Anish Jain is the CEO of WadzPay, a Singapore-based company, who recently shared his troubled story.
Anish Jain’s bankruptcy before WadzPay
This story began in 2018 when he founded the company Wadz with the aim of revolutionizing the payments system by leveraging his experience in this industry and his knowledge of blockchain.
Wadz began to create a digital currency payments ecosystem, with a digital wallet to allow anyone to pay in any cryptocurrency.
However, 2018 was the latest truly bearish year for cryptocurrencies, so there couldn’t have been a worse time to launch such an initiative. Also, in 2020 the pandemic broke out and Singapore closed its borders. At that point, Anish’s company struggled mightily to survive.
The founder of Wadz was even forced to use personal money to pay salaries and business expenses, to the point where he was no longer able to pay suppliers and employees.
At that point, the company could have declared bankruptcy, but Anish decided to continue trying to repay all debts with his personal finances.
In August 2020, however, he was forced to admit that the Wadz adventure was over.
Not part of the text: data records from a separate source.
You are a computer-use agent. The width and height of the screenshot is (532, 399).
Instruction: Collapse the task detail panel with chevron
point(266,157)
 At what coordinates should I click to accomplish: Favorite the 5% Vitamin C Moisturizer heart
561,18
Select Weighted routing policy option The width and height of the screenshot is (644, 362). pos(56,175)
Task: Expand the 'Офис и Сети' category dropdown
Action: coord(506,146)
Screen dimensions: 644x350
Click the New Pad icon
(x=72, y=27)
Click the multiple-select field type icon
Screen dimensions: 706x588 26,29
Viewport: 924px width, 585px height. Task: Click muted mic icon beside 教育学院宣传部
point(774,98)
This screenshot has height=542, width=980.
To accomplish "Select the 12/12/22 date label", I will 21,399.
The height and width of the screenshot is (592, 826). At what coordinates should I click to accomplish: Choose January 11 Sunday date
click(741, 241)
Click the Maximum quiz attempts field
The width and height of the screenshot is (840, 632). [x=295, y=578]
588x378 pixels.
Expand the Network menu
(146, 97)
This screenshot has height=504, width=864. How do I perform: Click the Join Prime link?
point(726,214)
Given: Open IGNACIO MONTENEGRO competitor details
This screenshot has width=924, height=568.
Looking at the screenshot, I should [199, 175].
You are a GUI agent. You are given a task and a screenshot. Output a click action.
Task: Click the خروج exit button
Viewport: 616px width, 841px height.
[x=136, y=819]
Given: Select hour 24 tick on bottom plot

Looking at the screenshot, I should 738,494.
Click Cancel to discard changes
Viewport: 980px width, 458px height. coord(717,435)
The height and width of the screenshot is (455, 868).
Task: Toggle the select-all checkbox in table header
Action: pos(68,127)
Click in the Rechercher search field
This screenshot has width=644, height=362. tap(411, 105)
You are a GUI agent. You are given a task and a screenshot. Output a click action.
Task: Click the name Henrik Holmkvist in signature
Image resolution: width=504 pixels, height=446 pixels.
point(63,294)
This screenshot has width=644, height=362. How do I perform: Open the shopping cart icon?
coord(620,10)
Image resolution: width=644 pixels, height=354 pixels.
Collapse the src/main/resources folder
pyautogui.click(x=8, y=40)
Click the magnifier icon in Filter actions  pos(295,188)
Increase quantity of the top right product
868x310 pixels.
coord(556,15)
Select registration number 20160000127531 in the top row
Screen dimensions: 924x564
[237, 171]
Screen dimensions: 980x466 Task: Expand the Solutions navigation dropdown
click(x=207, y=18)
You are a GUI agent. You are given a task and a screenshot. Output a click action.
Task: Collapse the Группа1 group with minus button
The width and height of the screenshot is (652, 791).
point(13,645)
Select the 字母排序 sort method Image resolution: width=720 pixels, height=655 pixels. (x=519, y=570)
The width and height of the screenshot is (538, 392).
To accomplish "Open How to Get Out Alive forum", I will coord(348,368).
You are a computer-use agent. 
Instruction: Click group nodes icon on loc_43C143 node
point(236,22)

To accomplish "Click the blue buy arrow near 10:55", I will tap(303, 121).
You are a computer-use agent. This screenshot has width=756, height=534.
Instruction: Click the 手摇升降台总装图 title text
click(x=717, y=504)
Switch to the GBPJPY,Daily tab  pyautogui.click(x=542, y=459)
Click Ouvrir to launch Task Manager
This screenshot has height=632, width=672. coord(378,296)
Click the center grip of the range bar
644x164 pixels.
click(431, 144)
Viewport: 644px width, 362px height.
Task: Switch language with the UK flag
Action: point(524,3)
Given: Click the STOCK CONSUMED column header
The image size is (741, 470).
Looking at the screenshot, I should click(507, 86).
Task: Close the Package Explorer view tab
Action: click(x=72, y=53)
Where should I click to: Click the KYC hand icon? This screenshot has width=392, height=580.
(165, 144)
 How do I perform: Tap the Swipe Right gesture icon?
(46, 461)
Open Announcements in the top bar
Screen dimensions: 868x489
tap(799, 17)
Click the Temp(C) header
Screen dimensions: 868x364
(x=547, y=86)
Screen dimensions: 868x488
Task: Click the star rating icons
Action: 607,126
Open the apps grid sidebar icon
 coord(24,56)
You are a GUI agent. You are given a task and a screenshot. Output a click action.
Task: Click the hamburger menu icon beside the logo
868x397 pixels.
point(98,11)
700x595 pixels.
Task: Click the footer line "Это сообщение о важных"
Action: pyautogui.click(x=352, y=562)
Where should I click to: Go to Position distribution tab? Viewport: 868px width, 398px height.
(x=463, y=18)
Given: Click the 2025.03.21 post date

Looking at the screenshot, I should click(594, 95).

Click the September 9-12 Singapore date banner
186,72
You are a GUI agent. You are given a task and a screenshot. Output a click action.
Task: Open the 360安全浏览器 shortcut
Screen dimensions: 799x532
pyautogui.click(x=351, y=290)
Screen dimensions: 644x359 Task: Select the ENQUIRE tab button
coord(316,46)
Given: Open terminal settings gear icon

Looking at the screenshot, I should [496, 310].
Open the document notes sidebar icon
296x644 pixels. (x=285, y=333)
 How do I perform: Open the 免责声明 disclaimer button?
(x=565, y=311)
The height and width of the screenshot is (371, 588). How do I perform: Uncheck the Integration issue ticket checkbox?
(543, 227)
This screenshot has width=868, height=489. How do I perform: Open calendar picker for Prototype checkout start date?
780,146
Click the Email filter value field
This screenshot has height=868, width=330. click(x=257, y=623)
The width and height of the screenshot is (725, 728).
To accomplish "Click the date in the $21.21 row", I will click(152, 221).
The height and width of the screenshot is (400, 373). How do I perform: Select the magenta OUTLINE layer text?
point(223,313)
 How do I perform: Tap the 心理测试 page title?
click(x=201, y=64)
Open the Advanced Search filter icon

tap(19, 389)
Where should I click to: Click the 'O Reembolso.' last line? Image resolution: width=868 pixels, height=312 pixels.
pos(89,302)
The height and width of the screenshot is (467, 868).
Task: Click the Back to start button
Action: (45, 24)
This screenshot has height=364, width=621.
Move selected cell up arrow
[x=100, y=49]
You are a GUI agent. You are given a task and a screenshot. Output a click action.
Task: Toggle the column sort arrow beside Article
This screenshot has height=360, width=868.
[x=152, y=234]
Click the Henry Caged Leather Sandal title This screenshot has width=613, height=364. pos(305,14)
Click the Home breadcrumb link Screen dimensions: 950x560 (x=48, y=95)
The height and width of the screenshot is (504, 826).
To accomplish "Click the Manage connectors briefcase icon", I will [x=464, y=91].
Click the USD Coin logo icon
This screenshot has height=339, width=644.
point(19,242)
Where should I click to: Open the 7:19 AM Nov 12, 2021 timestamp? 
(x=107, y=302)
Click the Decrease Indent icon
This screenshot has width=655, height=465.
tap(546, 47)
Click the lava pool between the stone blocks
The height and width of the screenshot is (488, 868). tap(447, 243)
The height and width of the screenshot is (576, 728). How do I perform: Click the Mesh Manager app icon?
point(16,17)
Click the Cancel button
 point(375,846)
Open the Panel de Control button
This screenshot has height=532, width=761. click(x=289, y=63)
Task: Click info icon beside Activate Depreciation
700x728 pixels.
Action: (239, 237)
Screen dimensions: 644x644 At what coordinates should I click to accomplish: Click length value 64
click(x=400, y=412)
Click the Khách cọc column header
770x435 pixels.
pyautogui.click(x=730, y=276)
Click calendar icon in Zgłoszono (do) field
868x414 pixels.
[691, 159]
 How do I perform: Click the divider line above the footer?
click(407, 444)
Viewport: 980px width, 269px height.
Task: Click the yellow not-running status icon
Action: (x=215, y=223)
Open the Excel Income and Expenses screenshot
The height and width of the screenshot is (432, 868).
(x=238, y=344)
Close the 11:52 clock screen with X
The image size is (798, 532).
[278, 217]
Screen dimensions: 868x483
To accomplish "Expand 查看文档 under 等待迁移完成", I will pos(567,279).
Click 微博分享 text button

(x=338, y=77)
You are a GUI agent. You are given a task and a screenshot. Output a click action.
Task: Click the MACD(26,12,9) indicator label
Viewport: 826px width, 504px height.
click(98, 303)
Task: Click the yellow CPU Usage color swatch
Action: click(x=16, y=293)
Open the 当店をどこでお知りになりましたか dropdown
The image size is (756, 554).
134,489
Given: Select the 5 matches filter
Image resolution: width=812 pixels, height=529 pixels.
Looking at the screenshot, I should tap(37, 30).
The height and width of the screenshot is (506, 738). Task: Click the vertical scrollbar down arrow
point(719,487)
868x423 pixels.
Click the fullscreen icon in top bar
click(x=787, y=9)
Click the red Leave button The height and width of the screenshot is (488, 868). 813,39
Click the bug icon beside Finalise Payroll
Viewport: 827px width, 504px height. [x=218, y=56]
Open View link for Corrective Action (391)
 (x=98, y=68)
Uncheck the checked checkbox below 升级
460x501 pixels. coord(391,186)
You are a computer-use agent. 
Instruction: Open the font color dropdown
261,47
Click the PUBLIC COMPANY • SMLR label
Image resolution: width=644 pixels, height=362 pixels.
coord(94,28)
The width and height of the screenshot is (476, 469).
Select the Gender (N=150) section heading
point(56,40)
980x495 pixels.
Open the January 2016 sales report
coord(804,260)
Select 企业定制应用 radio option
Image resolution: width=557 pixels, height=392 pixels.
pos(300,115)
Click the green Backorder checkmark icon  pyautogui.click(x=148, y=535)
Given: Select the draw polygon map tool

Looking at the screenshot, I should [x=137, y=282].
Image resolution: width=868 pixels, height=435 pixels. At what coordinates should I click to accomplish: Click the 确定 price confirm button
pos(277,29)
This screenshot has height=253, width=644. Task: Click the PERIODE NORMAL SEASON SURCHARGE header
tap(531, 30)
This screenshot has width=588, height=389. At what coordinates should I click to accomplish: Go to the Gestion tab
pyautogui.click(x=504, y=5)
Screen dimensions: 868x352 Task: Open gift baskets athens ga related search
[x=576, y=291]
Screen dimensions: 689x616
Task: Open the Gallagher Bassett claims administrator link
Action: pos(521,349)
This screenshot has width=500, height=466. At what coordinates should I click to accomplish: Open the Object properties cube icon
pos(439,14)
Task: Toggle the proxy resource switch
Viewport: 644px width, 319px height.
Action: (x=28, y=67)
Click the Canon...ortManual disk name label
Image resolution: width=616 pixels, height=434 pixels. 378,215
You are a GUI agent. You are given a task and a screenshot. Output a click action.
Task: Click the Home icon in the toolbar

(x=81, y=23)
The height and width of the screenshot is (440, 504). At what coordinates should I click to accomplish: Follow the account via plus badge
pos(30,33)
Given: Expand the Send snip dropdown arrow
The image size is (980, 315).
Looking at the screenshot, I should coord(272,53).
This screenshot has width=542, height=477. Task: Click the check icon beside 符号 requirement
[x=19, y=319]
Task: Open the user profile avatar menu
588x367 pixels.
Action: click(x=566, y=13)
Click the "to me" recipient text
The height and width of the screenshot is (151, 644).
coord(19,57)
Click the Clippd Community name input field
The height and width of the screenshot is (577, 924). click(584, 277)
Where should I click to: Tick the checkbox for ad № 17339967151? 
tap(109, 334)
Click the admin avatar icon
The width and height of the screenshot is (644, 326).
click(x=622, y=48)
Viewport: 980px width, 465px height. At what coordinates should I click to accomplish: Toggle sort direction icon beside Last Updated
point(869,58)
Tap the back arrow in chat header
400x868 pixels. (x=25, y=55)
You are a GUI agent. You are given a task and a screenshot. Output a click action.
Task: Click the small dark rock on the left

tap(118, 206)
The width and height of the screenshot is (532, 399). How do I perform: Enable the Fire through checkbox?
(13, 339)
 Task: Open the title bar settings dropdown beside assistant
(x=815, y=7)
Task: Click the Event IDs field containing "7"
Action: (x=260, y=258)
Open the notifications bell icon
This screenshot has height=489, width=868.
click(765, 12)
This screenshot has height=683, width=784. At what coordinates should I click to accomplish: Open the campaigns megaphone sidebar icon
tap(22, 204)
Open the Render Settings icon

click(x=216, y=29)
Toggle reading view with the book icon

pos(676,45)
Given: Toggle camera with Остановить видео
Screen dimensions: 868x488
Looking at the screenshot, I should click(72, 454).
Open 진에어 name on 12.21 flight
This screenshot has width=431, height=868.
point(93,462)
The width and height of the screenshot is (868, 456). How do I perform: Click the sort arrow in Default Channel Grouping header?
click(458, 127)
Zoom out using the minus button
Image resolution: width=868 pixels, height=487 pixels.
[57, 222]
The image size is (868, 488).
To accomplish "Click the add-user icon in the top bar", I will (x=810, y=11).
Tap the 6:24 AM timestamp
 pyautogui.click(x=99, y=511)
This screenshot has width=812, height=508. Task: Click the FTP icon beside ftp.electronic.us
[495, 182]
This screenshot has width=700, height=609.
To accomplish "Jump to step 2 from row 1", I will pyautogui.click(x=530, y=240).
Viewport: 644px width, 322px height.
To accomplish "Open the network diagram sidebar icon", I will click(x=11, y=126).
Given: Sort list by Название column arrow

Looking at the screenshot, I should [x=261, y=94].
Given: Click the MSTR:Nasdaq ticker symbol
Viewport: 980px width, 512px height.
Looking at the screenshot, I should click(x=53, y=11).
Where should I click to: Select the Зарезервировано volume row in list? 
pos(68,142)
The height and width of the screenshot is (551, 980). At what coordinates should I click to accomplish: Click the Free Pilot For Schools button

But Jain didn’t stop and wanted to start again, with a new team consisting of Steve Tunstall, Matt Winstanley, Simon Connolly, and Stas Madorski, creating WadzPay.
By the end of the year, WadzPay reinvented its business model, and sought to pay off all the debts it had previously accumulated.
In early 2021, it completely abandoned its previous business-to-consumer (B2C) model to focus on business-to-business (B2B) activities such as providing technology and solutions to governments, banks, financial institutions, and small and medium-sized enterprises.
This was a crucial decision, because it eliminated many of the previous problems and made the restart possible.
In 2021, new partnerships came in and the project effectively restarted.
In 2022 the team grew further, to 50 people, and now the new company is preparing to hit the markets.
The development team is based in India, and the company aims to hire another 200 people by the end of the year, partly through the opening of offices in Singapore and Dubai.
Currently, the company is still only working on various proof-of-concepts and negotiations with other possible partners, but at least it has risen from the ashes.
The current market seems to be very different from that of 2018, and blockchain-based financial instruments now have a better chance of emerging.
For WadzPay in particular, the big problems it has had in recent years, including legal ones, seem to be behind it, and Anish Jain is now ready to take his new initiative to the market.
In November 2020, the WadzPay Token (WTK) made its debut on the crypto markets at a price of 8 cents on the dollar.
After rising to 41 cents in late October 2021, it is now trading at 17 cents, which is more than double the initial price, albeit 59% below the all-time high in October.
To be fair, after its debut on the markets at the end of 2020, its price dropped a lot, until it hit its lowest value in September 2021, just before the huge and sudden pump that took it to all-time highs with 8,000% in a month and a half. Moreover, after the ATH, it fell as low as 4 cents in early March 2022.
In the last 30 days, its price has risen 273%, clearly showing how volatile it is.